Salı, Mart 28, 2006

HAYATIMA NASIL GİRDİ? VOL.2

HAYATIMA NASIL GİRDİ? VOL.2
Onu üç küsur yıl kadar önce tanıdım. Bir Pazar günü... Leonardo* ile yine kavga etmiştik. Ben çatıdaki odaya çıkmıştım. Son zamanlarda sıkça yaptığım şeyi yine yapacaktım. Neredeyse vazo kadar bir kupa dolusu bol sütlü kahve, sigara ve telefonumun eşlik edeceği, boşluğa bakarak aptal aptal düşünme**, ağlama, yine düşünme, yine ağlama, kendine kızma, kendini toparlama, mağrur bir şekilde aşağıya inip hiçbir şey olmamış, hiç ağlamamış gibi davranmaya çalışma, kendini zorlama, rol yapamama, suratımdan düşen parçaların fazla gürültülü olması, kaçmak istemek, koşarak nereye kadar gidebileceğini düşünmek, ablana ya da annene gitme isteği ama onların beni bu halde görmesine izin vermemek, hayatta hiç tarzın olmadığı için (gururlanarak söylemiyorum, hiç iyi bir şey değil) bir dostuna gidip ağlayamamak, belki de dostun olmadığını düşündüğün için kimseye açık vermemek düşüncesi...

● **Kayıtlı veriler**
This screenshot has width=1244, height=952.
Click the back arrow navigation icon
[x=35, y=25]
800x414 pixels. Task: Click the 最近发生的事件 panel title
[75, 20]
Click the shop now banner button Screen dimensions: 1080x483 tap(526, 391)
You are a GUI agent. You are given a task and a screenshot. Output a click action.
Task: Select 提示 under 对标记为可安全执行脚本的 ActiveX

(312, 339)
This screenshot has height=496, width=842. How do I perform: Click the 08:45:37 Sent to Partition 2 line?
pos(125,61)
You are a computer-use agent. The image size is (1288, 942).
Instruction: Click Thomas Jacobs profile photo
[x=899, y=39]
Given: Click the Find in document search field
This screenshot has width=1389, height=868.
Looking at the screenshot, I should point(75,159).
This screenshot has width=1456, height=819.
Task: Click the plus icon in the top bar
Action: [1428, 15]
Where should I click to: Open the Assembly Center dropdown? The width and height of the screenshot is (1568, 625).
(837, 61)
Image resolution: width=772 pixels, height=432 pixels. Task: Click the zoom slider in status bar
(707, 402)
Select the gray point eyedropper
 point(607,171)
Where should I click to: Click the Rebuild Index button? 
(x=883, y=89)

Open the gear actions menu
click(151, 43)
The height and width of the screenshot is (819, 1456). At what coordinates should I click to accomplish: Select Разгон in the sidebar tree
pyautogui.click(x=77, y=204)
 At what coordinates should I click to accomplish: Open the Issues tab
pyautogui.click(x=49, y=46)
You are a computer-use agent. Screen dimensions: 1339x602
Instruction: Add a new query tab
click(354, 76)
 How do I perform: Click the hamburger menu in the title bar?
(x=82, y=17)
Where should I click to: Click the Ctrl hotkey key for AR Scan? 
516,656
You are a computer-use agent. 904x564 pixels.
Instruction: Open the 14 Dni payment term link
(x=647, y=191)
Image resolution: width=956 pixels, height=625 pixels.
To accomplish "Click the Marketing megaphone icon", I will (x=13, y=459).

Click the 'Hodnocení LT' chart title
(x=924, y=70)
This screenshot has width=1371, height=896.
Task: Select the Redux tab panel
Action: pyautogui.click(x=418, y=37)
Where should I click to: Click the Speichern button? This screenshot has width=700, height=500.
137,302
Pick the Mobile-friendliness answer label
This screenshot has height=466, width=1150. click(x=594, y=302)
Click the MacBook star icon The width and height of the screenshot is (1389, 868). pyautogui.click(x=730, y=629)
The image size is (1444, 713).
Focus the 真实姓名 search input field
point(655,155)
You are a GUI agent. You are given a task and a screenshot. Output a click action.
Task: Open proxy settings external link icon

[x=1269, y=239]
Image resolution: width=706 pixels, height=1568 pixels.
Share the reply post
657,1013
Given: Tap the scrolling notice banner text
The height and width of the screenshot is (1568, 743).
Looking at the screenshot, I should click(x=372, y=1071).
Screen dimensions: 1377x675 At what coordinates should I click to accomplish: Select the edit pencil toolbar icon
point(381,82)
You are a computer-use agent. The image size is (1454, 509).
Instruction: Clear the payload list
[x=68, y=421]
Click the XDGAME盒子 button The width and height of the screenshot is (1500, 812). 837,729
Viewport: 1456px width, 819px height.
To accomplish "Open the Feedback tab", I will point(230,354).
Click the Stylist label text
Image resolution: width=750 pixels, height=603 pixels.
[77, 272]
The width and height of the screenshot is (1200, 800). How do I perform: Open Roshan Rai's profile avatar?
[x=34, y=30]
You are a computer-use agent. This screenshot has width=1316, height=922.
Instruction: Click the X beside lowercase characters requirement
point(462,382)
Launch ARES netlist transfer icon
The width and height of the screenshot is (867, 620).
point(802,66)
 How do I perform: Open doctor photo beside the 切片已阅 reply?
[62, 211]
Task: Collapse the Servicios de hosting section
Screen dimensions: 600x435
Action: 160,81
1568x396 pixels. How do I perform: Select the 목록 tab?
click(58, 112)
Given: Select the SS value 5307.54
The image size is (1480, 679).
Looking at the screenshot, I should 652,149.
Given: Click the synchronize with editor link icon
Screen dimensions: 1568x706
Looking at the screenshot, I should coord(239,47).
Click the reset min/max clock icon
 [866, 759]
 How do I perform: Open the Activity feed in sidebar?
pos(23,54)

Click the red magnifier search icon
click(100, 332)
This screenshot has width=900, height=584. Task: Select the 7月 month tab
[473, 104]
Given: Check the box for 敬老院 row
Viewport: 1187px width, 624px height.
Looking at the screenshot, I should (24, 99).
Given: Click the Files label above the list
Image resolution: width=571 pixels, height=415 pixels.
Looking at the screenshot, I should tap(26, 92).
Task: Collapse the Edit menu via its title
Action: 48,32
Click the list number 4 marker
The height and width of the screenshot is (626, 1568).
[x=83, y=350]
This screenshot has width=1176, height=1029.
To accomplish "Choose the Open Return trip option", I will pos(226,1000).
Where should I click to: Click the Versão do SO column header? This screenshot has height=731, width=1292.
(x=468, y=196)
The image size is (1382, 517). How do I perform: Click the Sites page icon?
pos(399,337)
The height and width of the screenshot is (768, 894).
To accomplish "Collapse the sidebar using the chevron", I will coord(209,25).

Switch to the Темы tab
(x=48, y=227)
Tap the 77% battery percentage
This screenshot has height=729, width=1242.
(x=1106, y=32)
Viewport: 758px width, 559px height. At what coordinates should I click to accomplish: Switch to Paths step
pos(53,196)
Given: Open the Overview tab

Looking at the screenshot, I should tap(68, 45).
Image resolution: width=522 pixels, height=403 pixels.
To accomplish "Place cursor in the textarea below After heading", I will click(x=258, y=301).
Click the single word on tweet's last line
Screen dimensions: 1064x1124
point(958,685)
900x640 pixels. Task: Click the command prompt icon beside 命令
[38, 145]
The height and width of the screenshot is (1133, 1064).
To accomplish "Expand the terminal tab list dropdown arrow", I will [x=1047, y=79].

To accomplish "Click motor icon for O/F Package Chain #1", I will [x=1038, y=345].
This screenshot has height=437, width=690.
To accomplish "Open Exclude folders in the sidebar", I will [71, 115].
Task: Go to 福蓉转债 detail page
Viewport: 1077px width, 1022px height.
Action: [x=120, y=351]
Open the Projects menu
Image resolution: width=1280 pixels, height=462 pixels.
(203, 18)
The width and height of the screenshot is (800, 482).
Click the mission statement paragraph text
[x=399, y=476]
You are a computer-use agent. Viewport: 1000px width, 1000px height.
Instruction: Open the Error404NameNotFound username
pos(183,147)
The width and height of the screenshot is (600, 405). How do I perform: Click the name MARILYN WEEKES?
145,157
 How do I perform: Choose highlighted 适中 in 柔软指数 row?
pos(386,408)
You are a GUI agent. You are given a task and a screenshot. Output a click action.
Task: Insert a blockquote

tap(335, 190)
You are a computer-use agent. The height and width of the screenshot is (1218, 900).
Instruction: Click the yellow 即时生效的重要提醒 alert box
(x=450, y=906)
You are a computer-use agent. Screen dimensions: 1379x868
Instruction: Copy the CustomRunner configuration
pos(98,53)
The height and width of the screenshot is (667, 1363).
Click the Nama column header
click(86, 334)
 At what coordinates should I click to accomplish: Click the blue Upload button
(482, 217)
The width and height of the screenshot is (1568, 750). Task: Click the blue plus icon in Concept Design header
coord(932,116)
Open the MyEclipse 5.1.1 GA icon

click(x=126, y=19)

● **Verilen görev**
"Hayatıma Nasıl Girdi? Vol.2" başlıklı yazıyı, metnin bittiği noktadan itibaren sürdürün. Kayıtlı malzemenin sayfa metniyle hiçbir bağlantısı yoktur.

● **Görev çıktısı**
Son zamanlarda tipik bir hafta sonu rutini olmuştu bu yaşadıklarım... Şimdi düşünüyorum da, akıttığım tek bir göz yaşına değmezmiş... Yoğun baskıdan, olan bitene anlam verememekten kaynaklanan şaşkınlık, mutsuzluk, yakıştıramamak, konduramamak, kendini değersiz hissetmek...

İçim buz gibi oldu... Ben ciddi ciddi depresyon geçirmişim... Hatırlamak istemediğim günler...

Yukarıdayım... Kahvemi yarılamış, ağlamaktan yeterince yorgun düşmüştüm. Kapının çaldığını duydum. Telaşlandım, çünkü kimsenin beni öyle görmesini istemiyordum. "Umarım aşağıdaki, evde olmadığımı söyler, her kim geldiyse" diye geçirdim içimden. Bir hareket, bir telaş başladı evin içinde... Konuşmalar, gülüşmeler... Bir-iki dakika sonra cep telefonumda bir mesaj: "Köpek geldi" Leonardo'dan... Ne? Ne köpeği? Bize mi geldi? Kimin köpeği? Ben köpek sever miyim? Hiç düşünmedim. Nasıl birşey? Bazıları beni çok korkutur.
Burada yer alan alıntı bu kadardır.